[What is required]
Within the listing below, the lines to output run from the one containing "The width and height of the screenshot is (2039, 561)." through the one containing "Click the magnifier icon in the search box"; copy them exactly and nothing else.
#### Exercise data ####
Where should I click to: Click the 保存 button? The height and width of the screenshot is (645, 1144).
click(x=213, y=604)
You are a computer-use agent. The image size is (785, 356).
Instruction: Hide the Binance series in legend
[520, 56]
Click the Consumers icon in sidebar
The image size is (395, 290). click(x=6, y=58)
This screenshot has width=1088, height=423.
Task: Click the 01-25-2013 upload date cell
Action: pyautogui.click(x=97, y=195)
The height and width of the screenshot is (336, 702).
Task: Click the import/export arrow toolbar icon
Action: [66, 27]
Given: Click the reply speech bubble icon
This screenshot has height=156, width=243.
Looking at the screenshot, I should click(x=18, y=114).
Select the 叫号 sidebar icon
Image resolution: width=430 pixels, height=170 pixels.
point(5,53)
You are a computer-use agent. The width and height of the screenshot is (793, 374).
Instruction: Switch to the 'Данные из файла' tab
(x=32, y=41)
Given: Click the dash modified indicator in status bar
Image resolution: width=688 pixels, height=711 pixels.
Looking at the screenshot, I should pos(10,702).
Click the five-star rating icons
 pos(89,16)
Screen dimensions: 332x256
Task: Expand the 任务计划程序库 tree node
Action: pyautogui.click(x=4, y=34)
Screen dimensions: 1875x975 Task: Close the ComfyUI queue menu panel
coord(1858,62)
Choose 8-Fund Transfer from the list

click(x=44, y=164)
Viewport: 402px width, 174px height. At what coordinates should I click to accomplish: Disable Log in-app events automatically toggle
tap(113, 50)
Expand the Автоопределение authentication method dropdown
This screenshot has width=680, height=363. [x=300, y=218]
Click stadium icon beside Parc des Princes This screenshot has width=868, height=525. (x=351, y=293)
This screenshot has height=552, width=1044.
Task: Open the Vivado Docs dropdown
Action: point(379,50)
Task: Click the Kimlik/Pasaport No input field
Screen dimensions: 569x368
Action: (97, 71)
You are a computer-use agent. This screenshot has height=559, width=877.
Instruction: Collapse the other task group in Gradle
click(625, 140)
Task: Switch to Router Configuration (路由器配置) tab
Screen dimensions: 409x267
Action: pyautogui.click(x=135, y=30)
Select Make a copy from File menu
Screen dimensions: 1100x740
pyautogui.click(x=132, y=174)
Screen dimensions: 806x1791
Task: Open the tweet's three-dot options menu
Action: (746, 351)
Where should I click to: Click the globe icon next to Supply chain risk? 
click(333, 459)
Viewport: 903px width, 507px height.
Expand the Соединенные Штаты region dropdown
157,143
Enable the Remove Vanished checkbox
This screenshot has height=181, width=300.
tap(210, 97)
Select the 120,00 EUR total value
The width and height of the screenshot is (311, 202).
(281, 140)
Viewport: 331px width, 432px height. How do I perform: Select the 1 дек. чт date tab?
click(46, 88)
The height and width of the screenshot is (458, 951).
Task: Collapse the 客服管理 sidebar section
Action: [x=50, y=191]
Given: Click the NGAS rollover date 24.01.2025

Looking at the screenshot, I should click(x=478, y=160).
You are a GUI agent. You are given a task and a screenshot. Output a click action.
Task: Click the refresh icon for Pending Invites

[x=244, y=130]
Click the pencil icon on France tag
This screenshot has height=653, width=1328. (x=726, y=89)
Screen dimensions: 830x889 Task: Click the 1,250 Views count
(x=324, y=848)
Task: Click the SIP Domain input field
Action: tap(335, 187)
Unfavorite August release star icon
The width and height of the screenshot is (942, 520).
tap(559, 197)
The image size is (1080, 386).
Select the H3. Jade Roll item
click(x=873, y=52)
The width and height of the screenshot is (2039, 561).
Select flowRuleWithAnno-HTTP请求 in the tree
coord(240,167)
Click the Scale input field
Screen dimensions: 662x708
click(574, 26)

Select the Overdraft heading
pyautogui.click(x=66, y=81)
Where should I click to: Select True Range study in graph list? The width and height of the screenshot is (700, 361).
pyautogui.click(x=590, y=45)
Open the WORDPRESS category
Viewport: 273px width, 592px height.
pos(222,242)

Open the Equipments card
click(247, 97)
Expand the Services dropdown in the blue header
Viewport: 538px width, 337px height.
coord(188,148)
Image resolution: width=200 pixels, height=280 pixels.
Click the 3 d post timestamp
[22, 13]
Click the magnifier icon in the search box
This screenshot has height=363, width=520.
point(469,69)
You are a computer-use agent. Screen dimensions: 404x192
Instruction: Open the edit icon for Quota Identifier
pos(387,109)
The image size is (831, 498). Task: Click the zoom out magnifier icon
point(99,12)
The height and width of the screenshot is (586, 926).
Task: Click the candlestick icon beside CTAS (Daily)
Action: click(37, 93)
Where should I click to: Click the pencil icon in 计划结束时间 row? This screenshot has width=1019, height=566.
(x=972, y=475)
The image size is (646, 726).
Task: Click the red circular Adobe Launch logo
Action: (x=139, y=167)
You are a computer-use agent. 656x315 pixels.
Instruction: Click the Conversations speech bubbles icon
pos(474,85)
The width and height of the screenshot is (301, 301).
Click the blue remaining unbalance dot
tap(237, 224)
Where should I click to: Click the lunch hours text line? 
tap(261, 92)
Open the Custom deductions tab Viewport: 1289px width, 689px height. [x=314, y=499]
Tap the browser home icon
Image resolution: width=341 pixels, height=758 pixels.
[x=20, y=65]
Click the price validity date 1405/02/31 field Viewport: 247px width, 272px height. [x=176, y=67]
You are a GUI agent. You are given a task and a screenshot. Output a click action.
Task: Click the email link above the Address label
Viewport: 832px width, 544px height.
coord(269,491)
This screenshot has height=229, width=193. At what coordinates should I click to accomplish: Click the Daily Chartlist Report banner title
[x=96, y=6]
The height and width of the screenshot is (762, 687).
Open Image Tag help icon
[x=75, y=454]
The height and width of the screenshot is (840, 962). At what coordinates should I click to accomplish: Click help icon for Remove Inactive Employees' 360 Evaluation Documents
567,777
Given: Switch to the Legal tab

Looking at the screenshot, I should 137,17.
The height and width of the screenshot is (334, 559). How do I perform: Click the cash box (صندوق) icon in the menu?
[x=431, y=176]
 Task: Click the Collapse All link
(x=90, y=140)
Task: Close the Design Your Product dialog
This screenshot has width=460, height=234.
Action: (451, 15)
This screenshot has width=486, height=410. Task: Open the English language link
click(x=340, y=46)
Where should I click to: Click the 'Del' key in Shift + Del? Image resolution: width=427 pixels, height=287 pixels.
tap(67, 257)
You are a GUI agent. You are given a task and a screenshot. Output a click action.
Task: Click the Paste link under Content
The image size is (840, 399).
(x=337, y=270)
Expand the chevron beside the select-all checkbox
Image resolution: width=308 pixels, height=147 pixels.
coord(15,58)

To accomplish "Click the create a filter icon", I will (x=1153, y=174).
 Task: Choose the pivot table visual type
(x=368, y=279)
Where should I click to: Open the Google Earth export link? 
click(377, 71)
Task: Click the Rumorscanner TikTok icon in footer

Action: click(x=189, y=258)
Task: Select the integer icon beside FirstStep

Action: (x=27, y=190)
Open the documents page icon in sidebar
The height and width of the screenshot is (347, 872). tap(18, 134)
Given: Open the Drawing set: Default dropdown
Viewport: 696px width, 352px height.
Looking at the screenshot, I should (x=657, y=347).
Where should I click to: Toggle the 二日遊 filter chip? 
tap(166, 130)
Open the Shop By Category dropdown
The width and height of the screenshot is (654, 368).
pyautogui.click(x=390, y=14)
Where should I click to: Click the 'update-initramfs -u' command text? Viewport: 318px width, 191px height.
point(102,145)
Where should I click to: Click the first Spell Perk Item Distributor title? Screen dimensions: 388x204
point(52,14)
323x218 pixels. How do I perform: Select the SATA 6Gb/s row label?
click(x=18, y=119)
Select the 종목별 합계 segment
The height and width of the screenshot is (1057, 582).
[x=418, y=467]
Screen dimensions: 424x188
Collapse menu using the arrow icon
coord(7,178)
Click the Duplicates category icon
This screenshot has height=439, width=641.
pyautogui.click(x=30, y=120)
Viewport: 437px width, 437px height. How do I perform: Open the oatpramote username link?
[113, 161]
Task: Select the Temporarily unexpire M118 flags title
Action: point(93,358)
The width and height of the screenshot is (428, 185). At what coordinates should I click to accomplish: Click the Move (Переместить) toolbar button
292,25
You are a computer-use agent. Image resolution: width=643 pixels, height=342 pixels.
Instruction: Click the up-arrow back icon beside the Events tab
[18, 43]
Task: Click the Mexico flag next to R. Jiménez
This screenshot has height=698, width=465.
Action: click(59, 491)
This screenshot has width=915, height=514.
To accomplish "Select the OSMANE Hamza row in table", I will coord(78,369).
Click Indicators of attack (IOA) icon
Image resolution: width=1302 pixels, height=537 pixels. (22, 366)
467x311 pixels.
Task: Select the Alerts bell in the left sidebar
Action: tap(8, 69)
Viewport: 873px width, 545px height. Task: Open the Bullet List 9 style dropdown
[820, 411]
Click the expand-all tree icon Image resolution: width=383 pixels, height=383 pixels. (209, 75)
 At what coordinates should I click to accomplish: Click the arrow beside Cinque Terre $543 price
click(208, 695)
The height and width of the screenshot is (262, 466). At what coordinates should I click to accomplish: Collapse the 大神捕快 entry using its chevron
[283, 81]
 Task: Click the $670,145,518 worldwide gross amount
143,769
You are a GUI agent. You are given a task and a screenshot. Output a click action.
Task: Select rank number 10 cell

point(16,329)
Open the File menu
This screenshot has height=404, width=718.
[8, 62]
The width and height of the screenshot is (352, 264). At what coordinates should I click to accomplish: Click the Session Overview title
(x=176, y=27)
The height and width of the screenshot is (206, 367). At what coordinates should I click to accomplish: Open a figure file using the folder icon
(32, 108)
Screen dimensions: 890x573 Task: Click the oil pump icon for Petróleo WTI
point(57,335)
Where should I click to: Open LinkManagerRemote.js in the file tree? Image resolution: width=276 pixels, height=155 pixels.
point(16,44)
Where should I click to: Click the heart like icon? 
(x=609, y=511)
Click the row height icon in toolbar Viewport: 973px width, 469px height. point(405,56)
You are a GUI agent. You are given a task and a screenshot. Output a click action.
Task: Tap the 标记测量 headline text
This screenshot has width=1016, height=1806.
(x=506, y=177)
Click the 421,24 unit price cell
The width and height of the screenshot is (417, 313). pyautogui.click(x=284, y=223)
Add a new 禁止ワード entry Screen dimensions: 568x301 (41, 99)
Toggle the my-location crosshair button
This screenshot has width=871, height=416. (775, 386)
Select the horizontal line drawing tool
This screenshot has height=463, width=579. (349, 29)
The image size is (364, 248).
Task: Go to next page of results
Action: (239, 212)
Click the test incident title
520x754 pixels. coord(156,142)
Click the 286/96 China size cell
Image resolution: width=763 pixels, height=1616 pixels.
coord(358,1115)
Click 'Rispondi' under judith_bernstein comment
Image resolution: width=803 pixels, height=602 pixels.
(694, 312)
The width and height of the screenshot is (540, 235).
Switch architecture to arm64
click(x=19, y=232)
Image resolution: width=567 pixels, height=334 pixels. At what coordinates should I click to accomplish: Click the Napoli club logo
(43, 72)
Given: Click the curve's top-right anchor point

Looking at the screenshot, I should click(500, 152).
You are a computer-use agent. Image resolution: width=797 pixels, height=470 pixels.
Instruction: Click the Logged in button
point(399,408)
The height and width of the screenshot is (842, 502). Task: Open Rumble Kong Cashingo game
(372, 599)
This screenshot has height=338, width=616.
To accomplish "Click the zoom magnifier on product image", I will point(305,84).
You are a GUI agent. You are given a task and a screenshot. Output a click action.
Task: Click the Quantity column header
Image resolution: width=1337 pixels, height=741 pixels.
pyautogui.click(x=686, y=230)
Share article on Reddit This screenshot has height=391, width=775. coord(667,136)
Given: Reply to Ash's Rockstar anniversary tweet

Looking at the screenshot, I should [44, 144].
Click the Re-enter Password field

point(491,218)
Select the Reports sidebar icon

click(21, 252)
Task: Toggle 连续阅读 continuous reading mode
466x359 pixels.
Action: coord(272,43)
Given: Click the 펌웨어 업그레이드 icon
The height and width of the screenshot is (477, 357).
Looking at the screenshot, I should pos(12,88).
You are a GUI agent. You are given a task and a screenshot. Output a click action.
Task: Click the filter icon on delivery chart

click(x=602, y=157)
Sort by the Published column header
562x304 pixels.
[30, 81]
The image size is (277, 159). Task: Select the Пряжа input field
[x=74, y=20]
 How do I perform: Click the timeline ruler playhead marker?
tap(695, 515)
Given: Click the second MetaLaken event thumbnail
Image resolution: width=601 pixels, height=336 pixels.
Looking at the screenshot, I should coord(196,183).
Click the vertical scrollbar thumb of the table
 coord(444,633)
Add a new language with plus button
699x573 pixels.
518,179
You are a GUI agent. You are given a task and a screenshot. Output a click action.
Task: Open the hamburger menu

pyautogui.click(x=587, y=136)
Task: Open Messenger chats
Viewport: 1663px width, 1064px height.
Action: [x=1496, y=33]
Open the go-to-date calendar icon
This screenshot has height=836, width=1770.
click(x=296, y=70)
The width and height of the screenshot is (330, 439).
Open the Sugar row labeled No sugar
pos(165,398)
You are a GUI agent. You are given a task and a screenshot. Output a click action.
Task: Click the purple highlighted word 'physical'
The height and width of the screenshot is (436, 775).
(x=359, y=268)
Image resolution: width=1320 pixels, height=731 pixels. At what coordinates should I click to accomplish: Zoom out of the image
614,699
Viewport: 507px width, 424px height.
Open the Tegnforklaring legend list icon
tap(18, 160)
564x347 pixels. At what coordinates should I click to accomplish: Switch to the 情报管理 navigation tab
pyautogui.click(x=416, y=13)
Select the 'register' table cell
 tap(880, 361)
####
[Expected output]
The width and height of the screenshot is (2039, 561).
Select flowRuleWithAnno-HTTP请求 in the tree
coord(240,167)
Click the Scale input field
Screen dimensions: 662x708
click(574, 26)

Select the Overdraft heading
pyautogui.click(x=66, y=81)
Where should I click to: Select True Range study in graph list? The width and height of the screenshot is (700, 361).
pyautogui.click(x=590, y=45)
Open the WORDPRESS category
Viewport: 273px width, 592px height.
pos(222,242)

Open the Equipments card
click(247, 97)
Expand the Services dropdown in the blue header
Viewport: 538px width, 337px height.
coord(188,148)
Image resolution: width=200 pixels, height=280 pixels.
Click the 3 d post timestamp
[22, 13]
Click the magnifier icon in the search box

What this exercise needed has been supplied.